Türkiye topraklarının %24.5i 1.2. ve 3. sınıf topraklardan oluşur. Kısacası tarım topraklarının %90ı bu nitelikli topraklardan oluşur. 77.9 milyon hektar Türkiye arazisinin 26.3ü tarımda kullanılabilir. Ancak, miras ve arazi hukuku nedeniyle sürekli parçalanarak küçülen tarla büyüklüğü ortalama 60 dekara kadar inmiştir. Bu husus tarımda verimliliği düşürmekle beraber tarlalar arasında bırakılan sınır hatları çok ciddi arazi yekunu oluşturmaktadır. Aynı zamanda arazisi küçülen çiftçilerin bu küçük arazi için makine ve ekipman alabilme veya yenileyebilme güçlerinin finansal olarak kaybetmektedirler. Bu husus aynı zamanda tarımdan diğer sektörler istihdam transferi oluşturmakta ve köyden kente göçünde bir sebebini oluşturmaktadır.

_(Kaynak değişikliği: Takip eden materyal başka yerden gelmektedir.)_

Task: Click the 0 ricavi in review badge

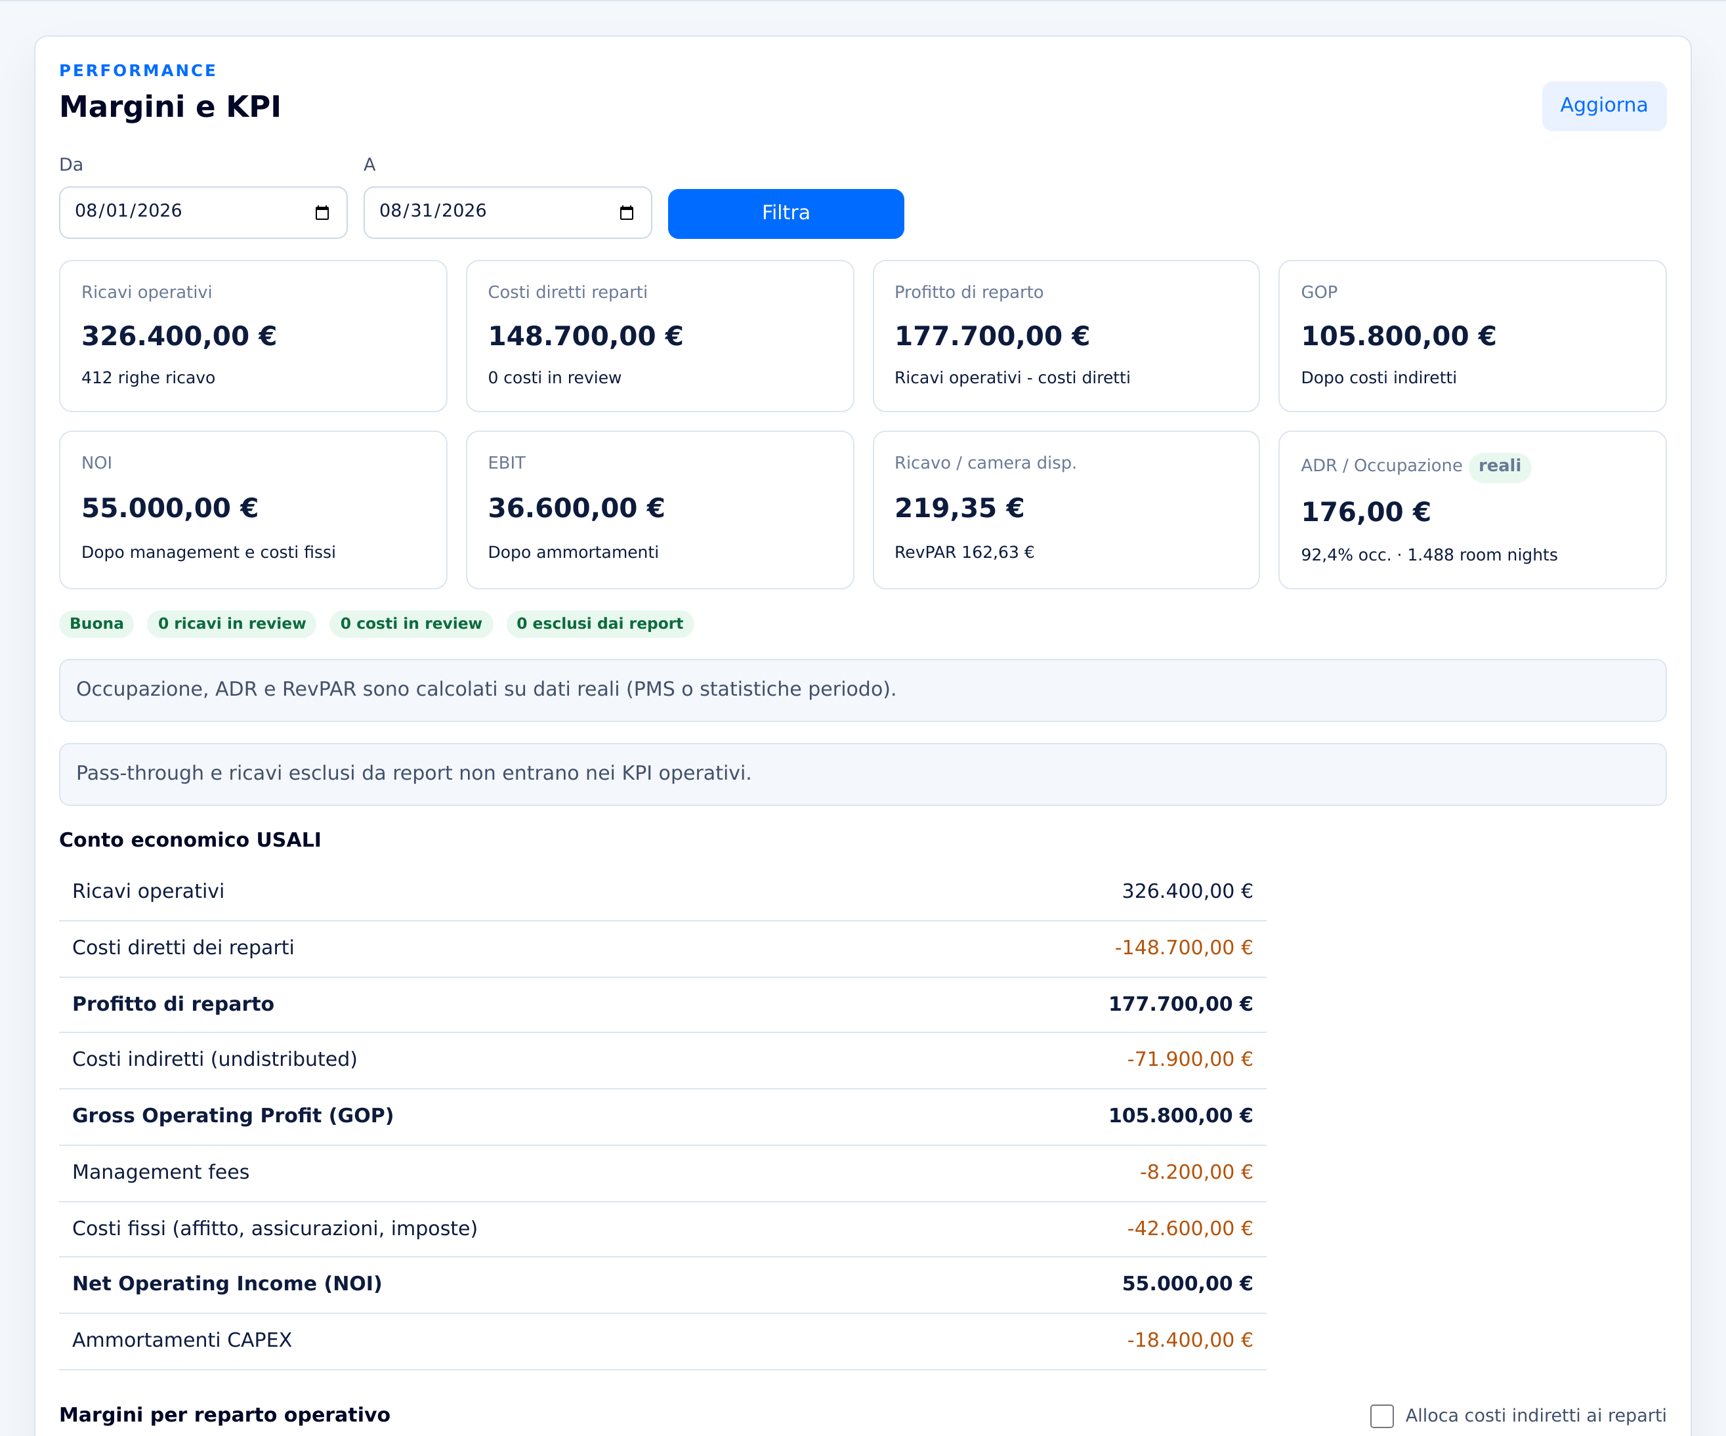Action: click(x=232, y=624)
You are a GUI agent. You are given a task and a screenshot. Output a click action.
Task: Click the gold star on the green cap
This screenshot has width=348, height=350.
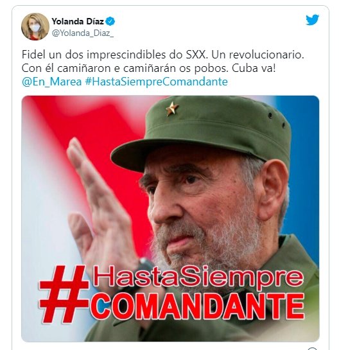coord(172,109)
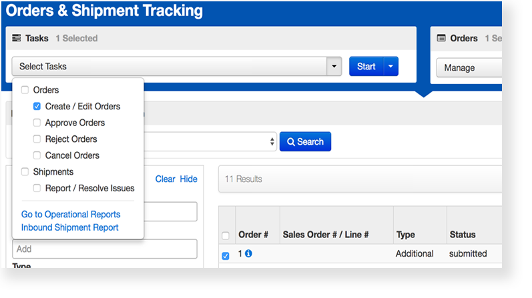
Task: Click the Tasks list icon in panel header
Action: pos(17,39)
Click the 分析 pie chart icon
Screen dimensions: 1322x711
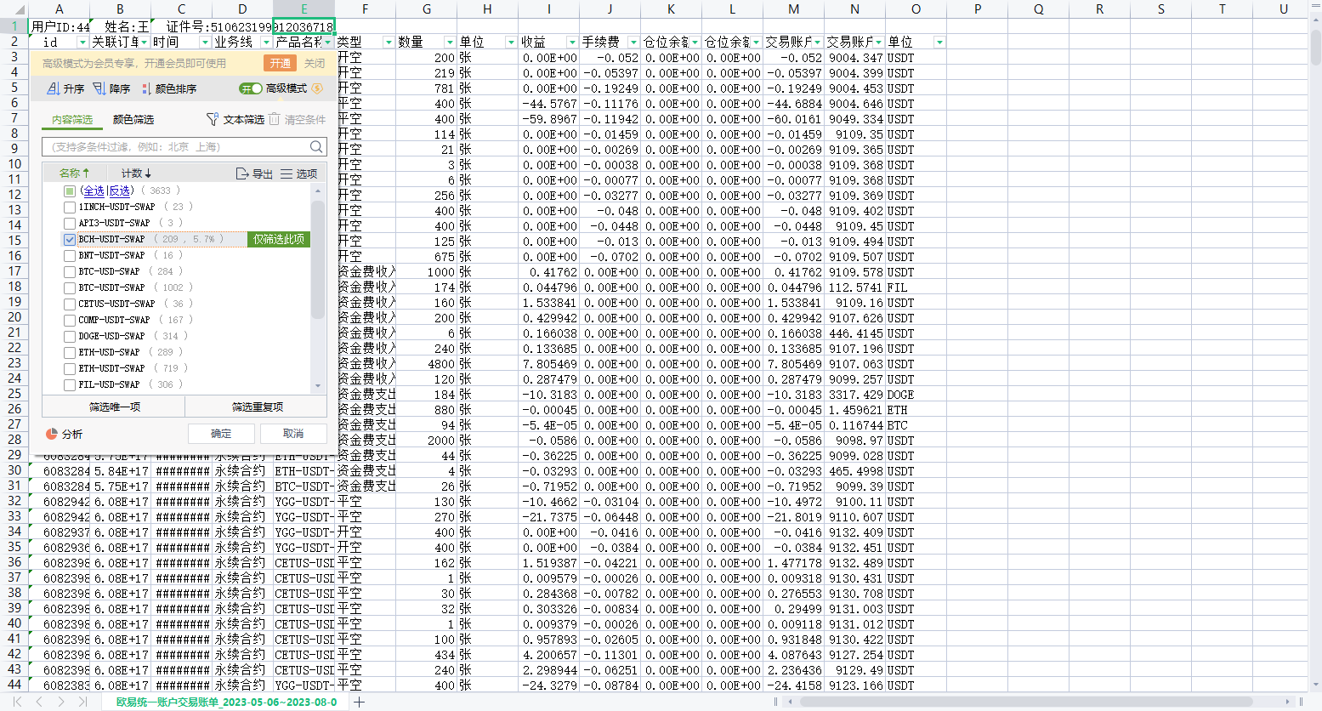coord(51,434)
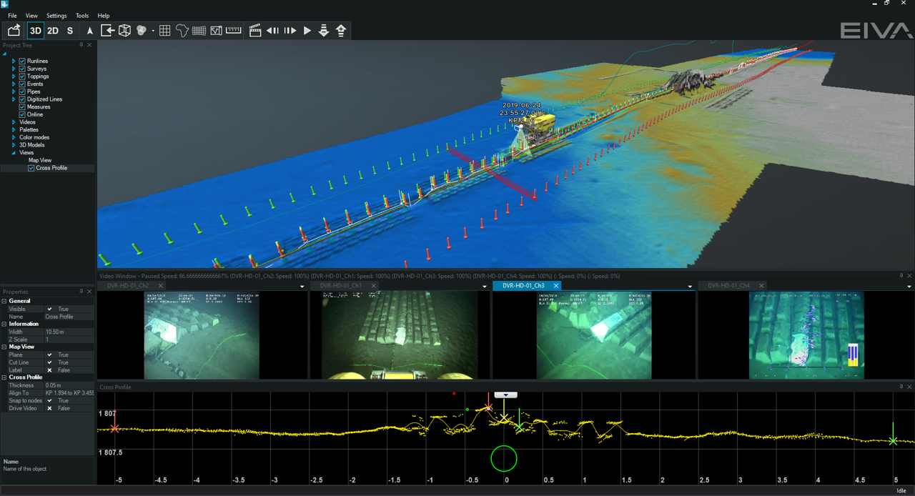Click the open project icon on the toolbar
915x496 pixels.
13,31
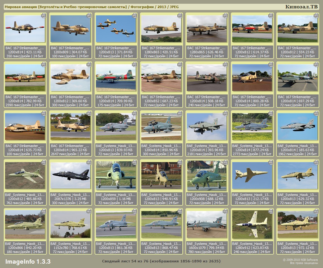Open the Кинозал.ТВ logo link
This screenshot has height=268, width=323.
click(302, 7)
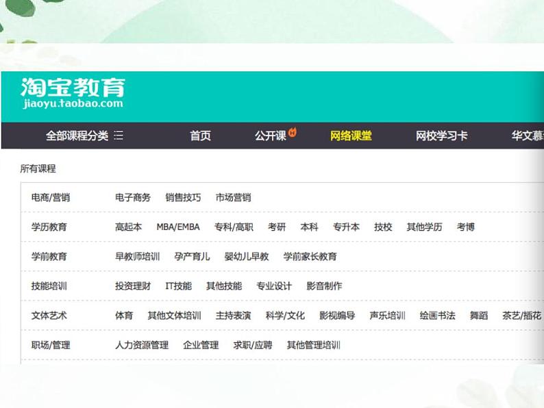The image size is (544, 408).
Task: Go to the 首页 tab
Action: click(x=200, y=136)
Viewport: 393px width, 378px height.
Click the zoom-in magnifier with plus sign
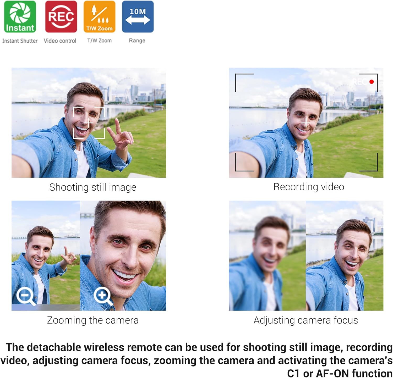tap(103, 296)
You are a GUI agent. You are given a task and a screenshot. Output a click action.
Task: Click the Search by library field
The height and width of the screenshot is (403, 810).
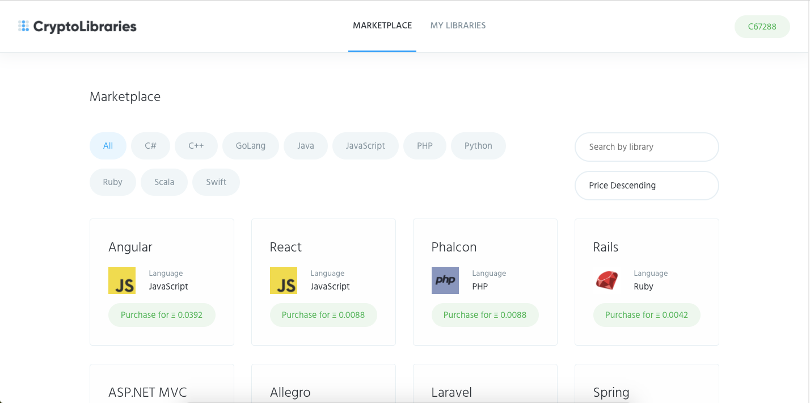click(x=647, y=146)
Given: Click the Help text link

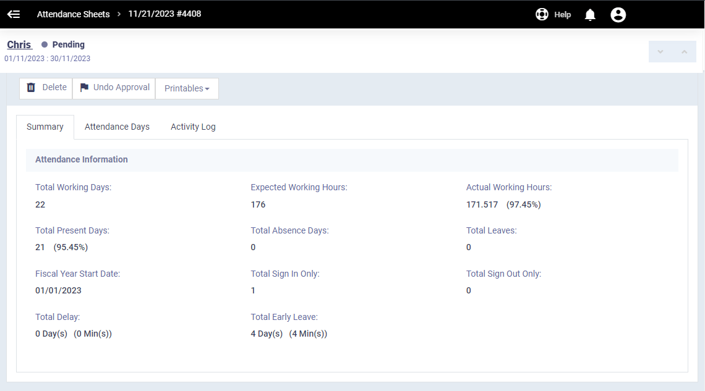Looking at the screenshot, I should point(563,15).
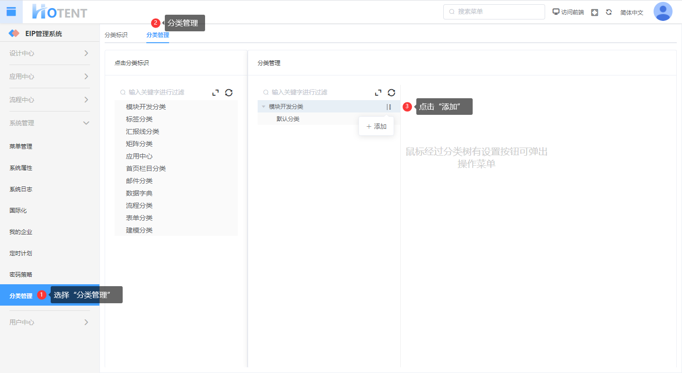The image size is (682, 373).
Task: Open the user avatar menu
Action: coord(663,12)
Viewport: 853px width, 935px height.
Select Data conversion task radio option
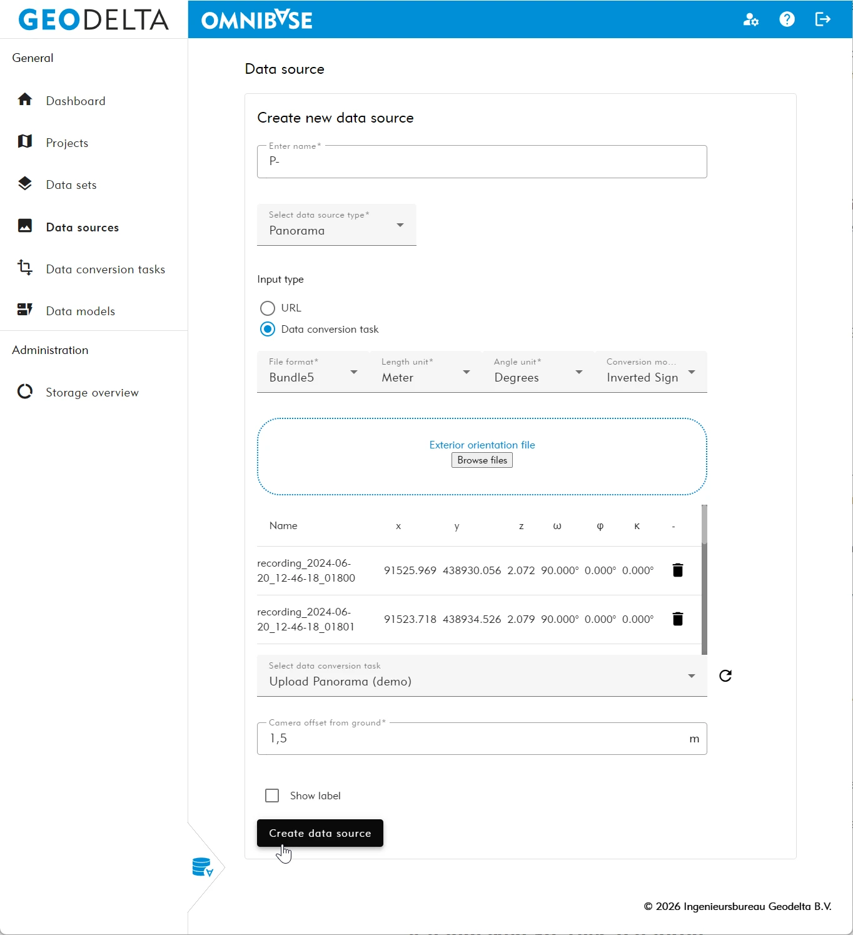coord(268,330)
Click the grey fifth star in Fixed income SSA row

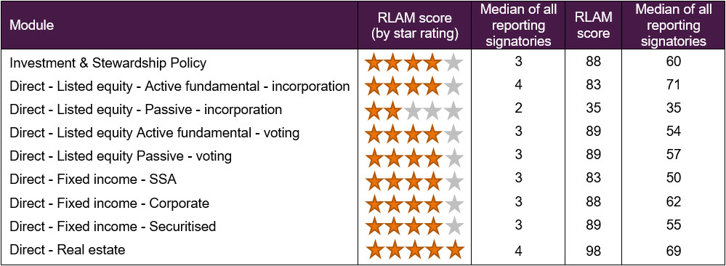[x=455, y=180]
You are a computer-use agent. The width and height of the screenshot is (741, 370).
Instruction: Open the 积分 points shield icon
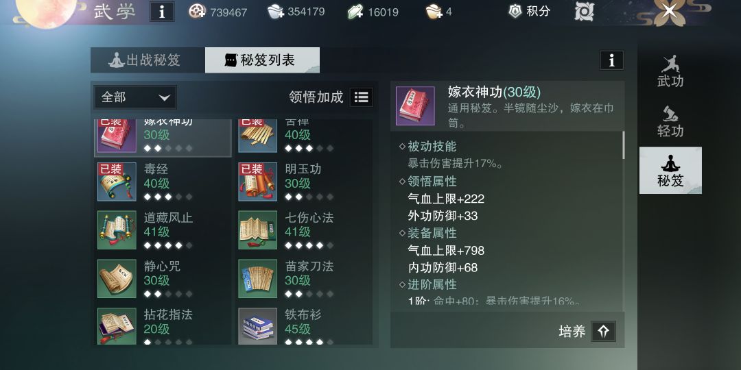point(515,11)
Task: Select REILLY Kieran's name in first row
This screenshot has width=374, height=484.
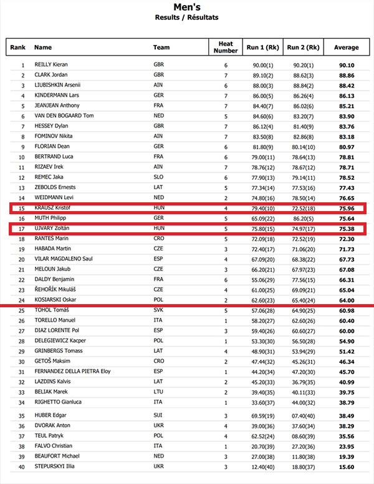Action: coord(51,64)
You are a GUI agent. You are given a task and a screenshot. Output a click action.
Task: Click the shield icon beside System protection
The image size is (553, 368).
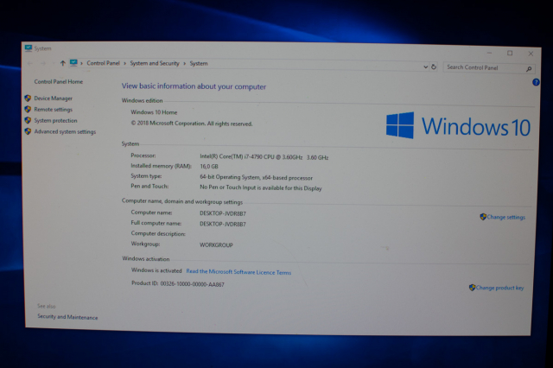point(28,121)
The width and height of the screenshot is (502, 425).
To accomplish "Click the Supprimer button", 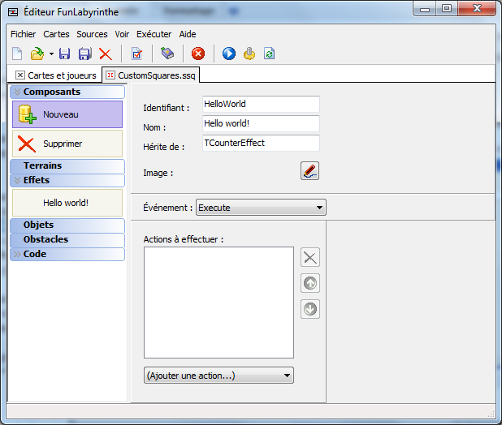I will point(67,144).

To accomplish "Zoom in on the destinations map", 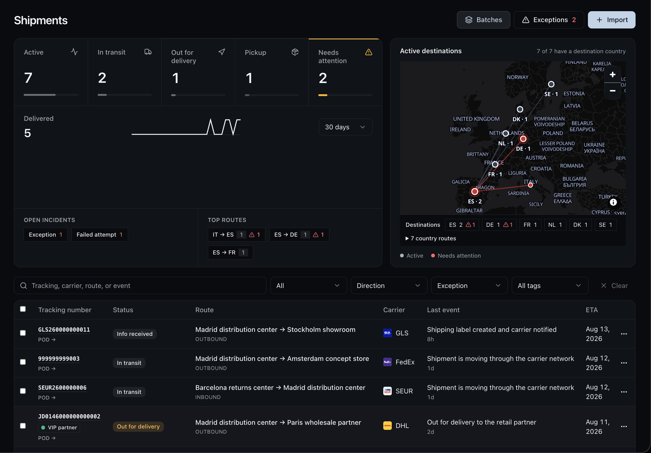I will click(x=612, y=75).
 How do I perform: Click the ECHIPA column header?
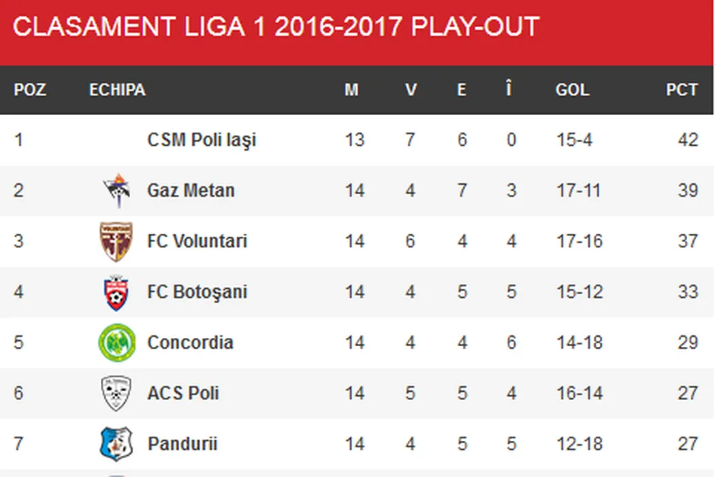tap(117, 90)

Bu noktada 5403 sayılı Toprak Koruma ve Arazi Kullanımı Kanununun çıkması çok isabetli olmuştur. Bu kanun, toprağın korunması, geliştirilmesi, tarım arazilerinin sınıflandırılması, asgari tarım arazi ve yeter gelirli tarımsal arazi büyüklüklerinin belirlenmesi ve bölünmelerin önlenmesi gibi amaçları taşımaktadır. Bunun için arazi toplulaştırma çalışmalarına hız ve önem verilmesi gerekir. Gerçi 1961-2002 yılları arasında, yani 41 yılda 450 bin hektar arazide toplulaştırma yapılmışken, 2003-2014 arasında 4.5 milyon hektar arazide toplulaştırma yapılmıştır. 12 yılda, 41 yılın 10 katı kadar toplulaştırma yapılmasına rağmen yeterli değildir. Türkiyede toplulaştırması gereken, yaklaşık 21 milyon hektar arazi bulunmaktadır.
Bu arada Jeotermal Seracılığı geliştirmemiz önem arz etmektedir. Örneğin Şanlıurfada Karaali Bölgesinde jeotermal enerji ile yapılan ısıtmanın maliyeti 1 dekarda 3.000 TL civarında olurken, bu durum Antalyada Kömür veya doğalgaz ile 1 dekar seranın ısınma maliyeti 12.000 TL civarında gerçekleşmektedir.Seracılık sektörünün önemli özelliği kadın işçi istihdam önceliğidir. Buda kadın istihdam oranını ve aynı zamanda ihracat potansiyelimizi de artıracaktır. Şu anda Karaali Bölgesinde seralarda yetiştirilen salkım domatesin %50i ihraç (Almanya-Rusya) edilmektedir. Bundan dolayı jeotermal seracılığa çok önem verilmesi gerekmektedir. Ayrıca diğer önemli bir husus Türkiyede ki büyük ovaların (Harran, Ceylanpınar, Gediz, Çukurova) tarımsal değeri ve üretim değeri yüksek ovaların korunma altına alınması, buralarda konut yapımına müsaade edilmemesi ve bunun için Toprak Koruma Kurullarının aktif ve etkin hale getirilmesi şarttır.